▶ **THE DATA**:
= = = = = = =

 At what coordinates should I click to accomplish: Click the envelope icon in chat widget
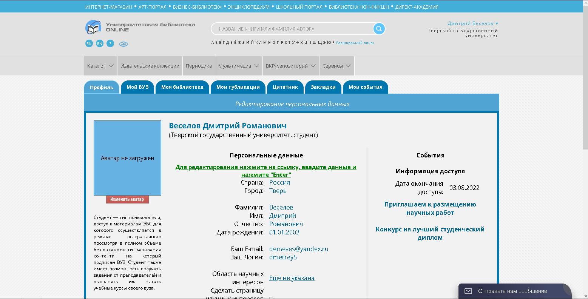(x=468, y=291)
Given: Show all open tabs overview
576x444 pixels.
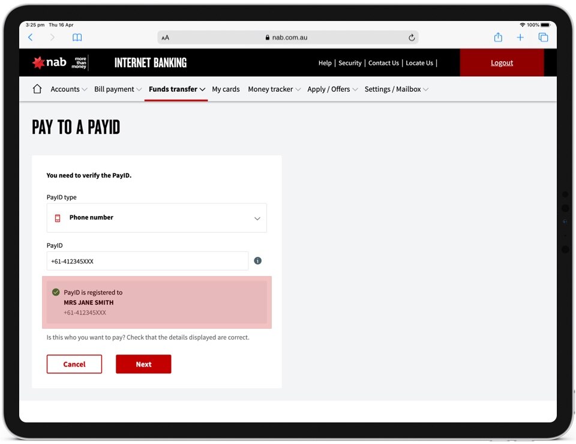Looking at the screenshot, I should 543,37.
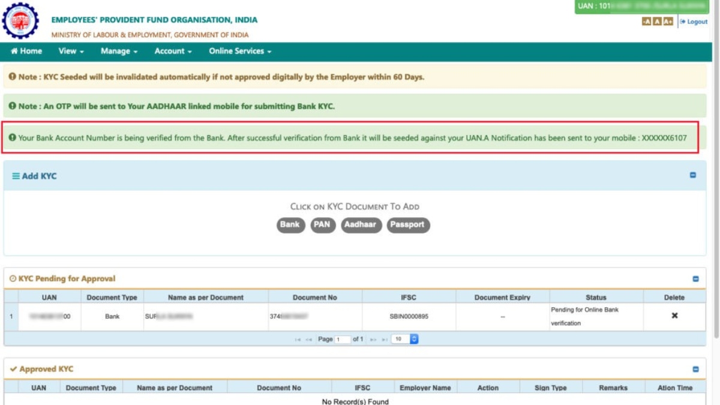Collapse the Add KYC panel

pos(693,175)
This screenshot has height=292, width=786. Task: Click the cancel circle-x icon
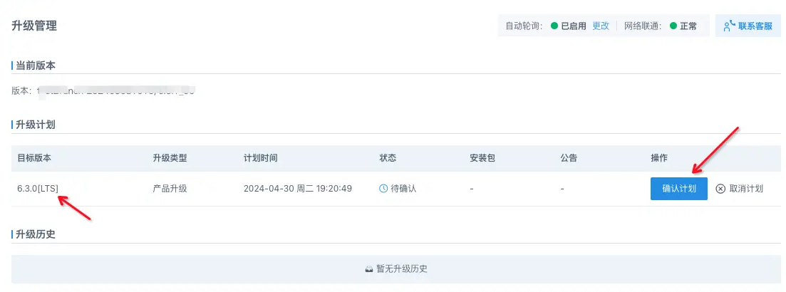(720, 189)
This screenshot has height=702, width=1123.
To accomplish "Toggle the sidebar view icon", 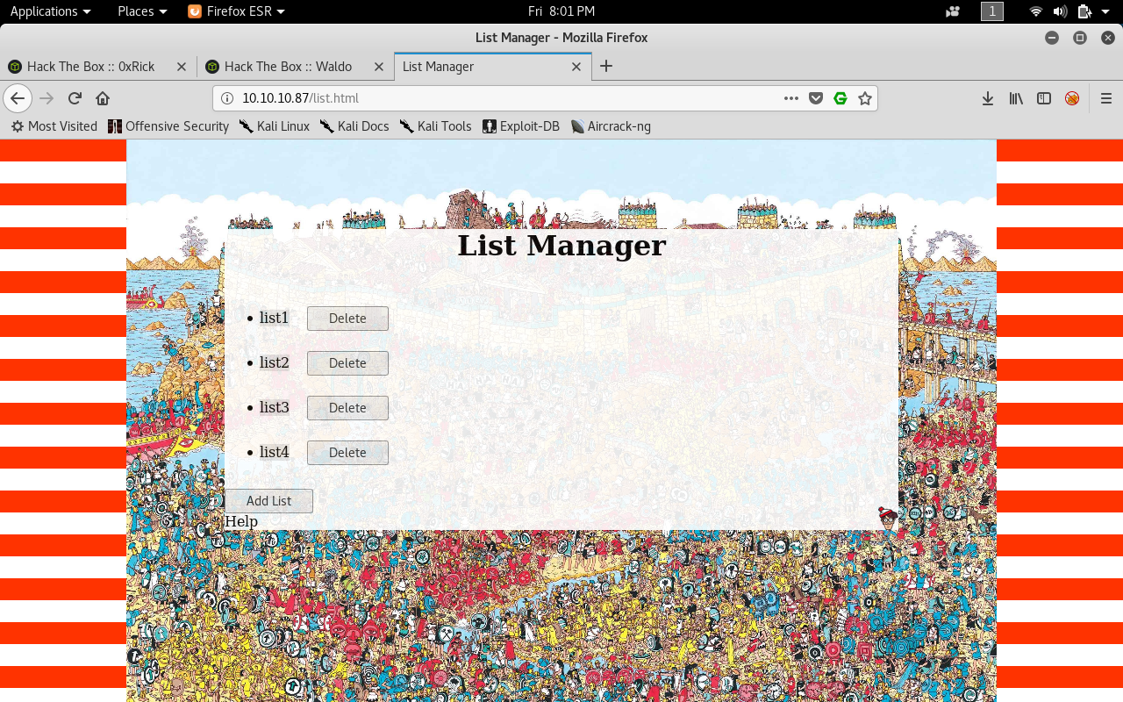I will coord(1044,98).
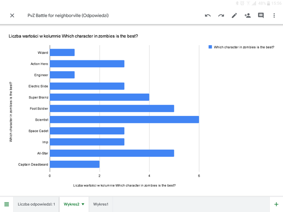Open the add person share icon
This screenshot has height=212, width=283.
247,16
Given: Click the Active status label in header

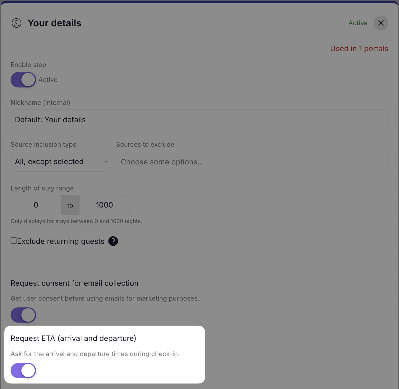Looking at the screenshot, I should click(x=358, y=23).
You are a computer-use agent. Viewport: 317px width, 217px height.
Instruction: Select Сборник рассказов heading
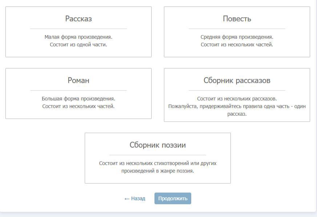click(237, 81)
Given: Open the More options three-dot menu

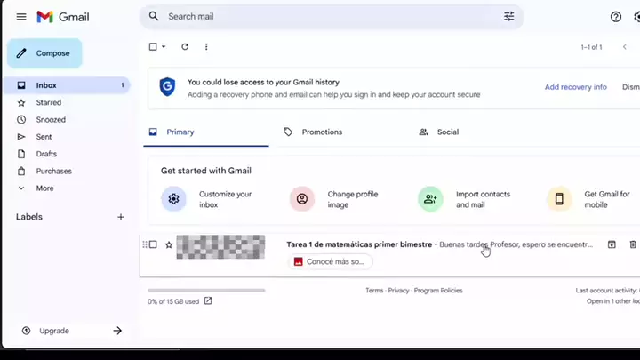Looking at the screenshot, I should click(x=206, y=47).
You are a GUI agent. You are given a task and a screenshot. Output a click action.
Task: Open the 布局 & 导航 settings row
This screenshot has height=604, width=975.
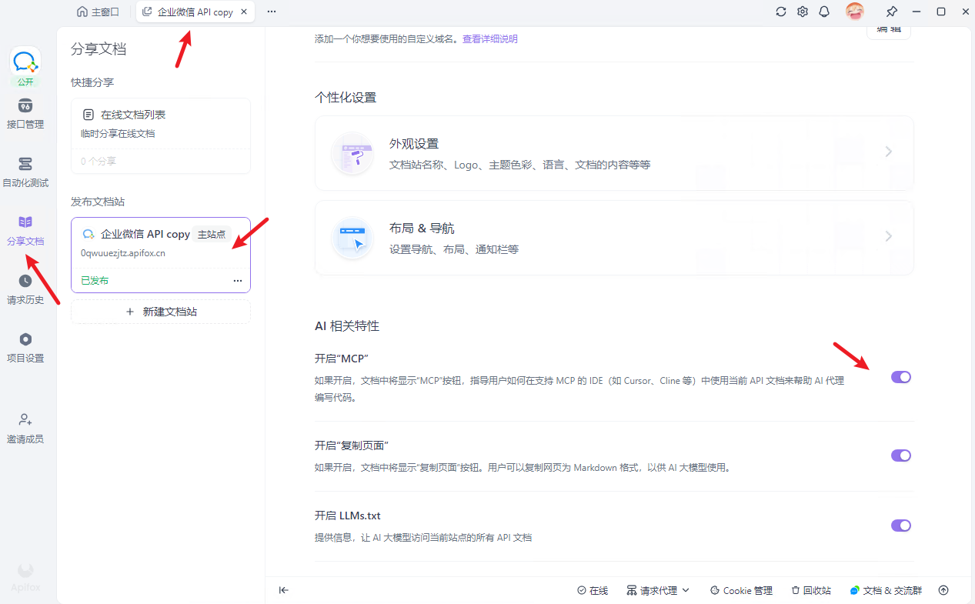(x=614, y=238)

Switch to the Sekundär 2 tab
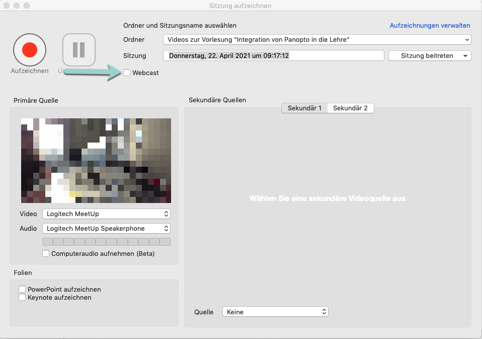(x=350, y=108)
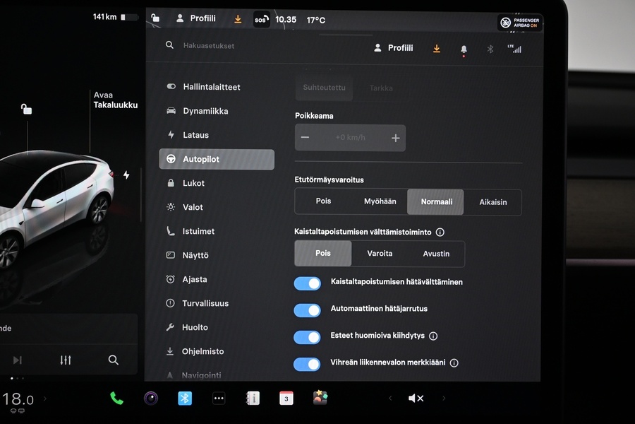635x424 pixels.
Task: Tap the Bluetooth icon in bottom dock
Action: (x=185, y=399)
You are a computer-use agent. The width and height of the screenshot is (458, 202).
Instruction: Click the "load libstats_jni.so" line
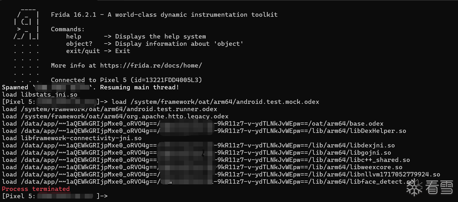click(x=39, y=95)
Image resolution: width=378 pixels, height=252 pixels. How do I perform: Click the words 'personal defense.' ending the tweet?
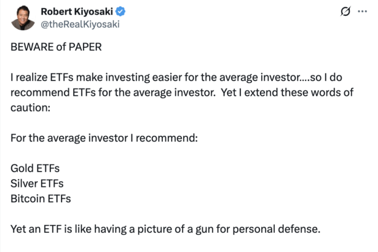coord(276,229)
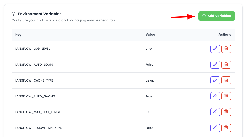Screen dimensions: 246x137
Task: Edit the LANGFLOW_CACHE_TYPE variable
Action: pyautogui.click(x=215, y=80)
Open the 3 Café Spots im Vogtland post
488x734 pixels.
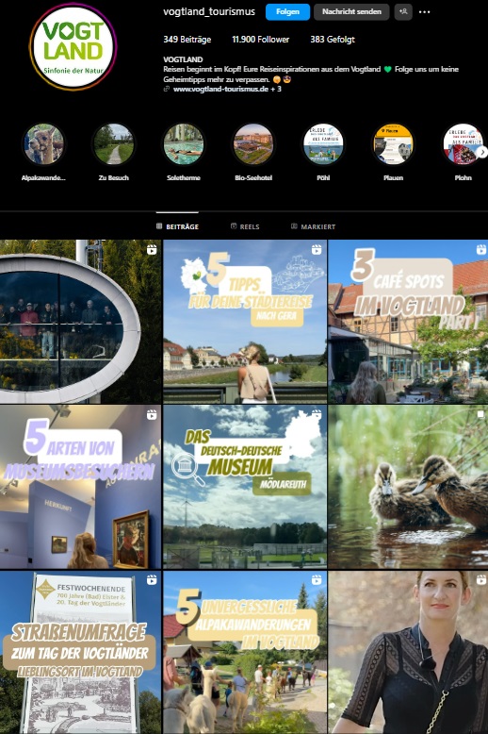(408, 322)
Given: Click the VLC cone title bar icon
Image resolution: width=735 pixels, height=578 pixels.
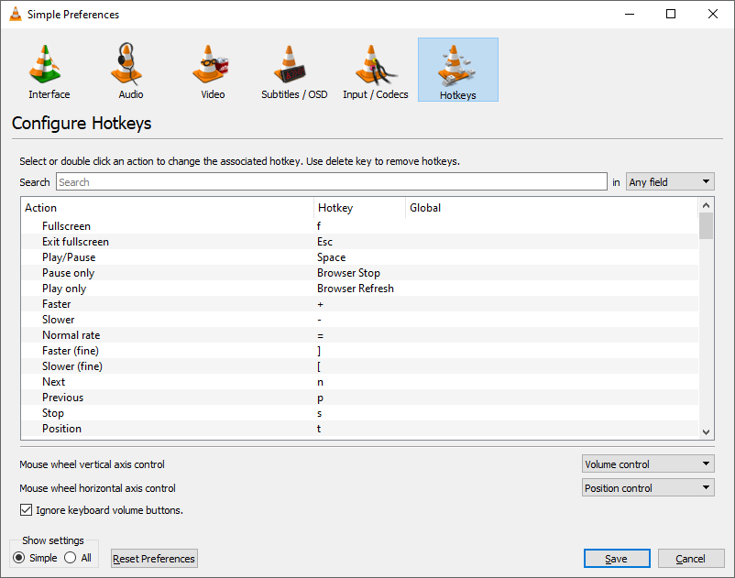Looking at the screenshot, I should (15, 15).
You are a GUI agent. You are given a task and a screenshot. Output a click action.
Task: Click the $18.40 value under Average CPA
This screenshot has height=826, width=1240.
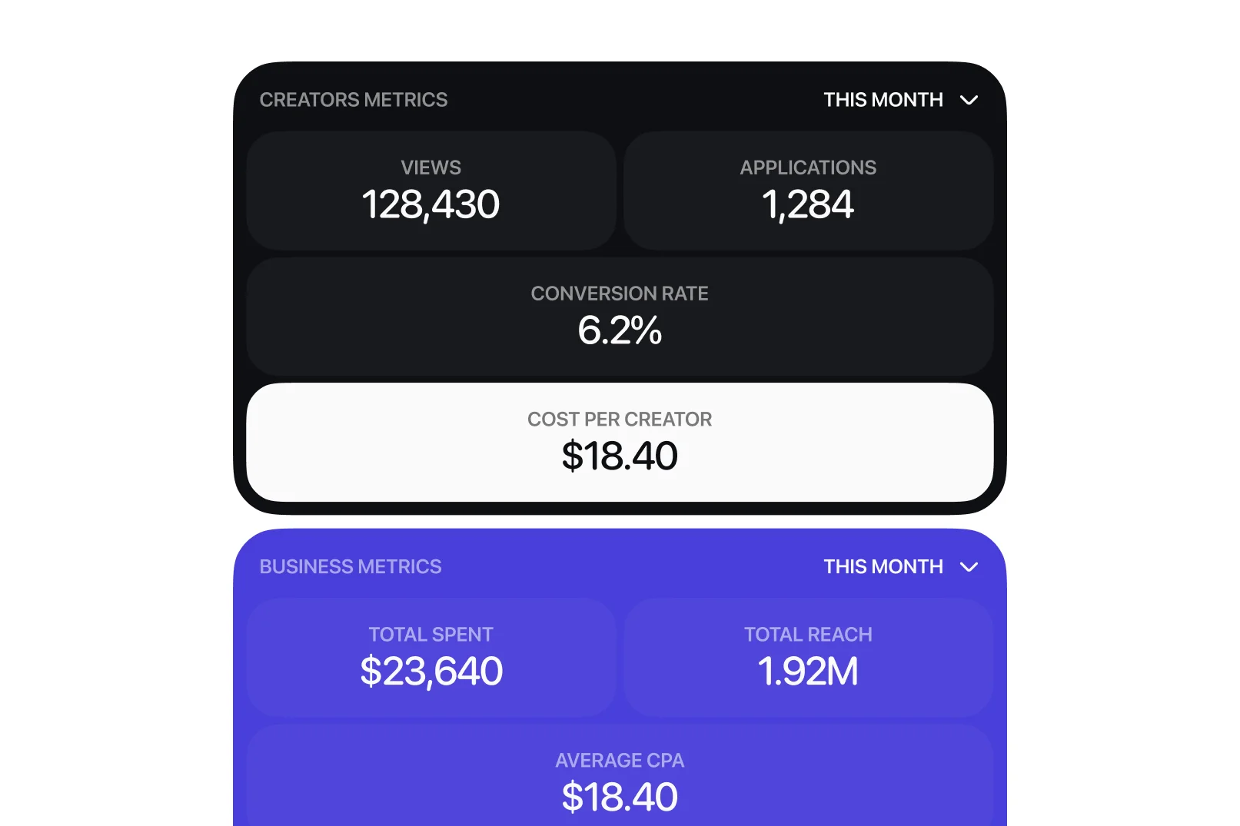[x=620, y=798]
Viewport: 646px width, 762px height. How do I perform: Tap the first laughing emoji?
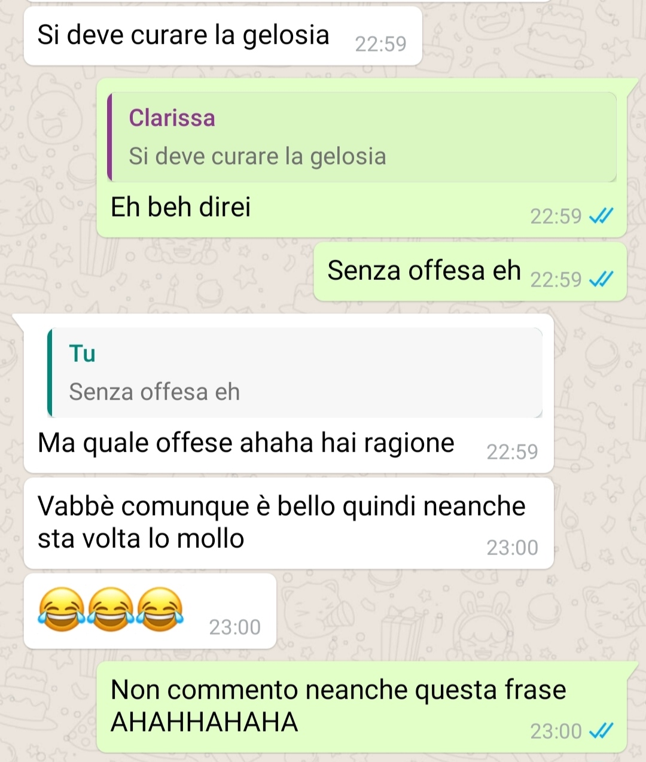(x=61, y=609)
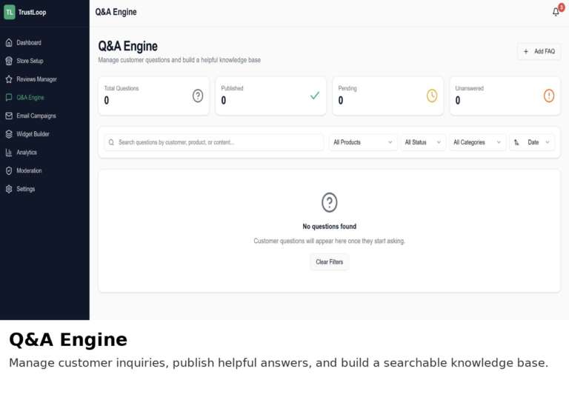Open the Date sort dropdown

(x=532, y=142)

= = = = = = =

▶ **YOUR OBJECTIVE**:
The string "agent" may occur in the listing; show every line where it does.

▶ **OUTPUT OF THE TASK**:
You are a computer-use agent. Viewport: 317px width, 217px height.
You are a GUI agent. You are given a task and a screenshot. Output a click action.
You are a computer-use agent. The width and height of the screenshot is (458, 202).
You are a GUI agent. You are given a task and a screenshot. Output a click action.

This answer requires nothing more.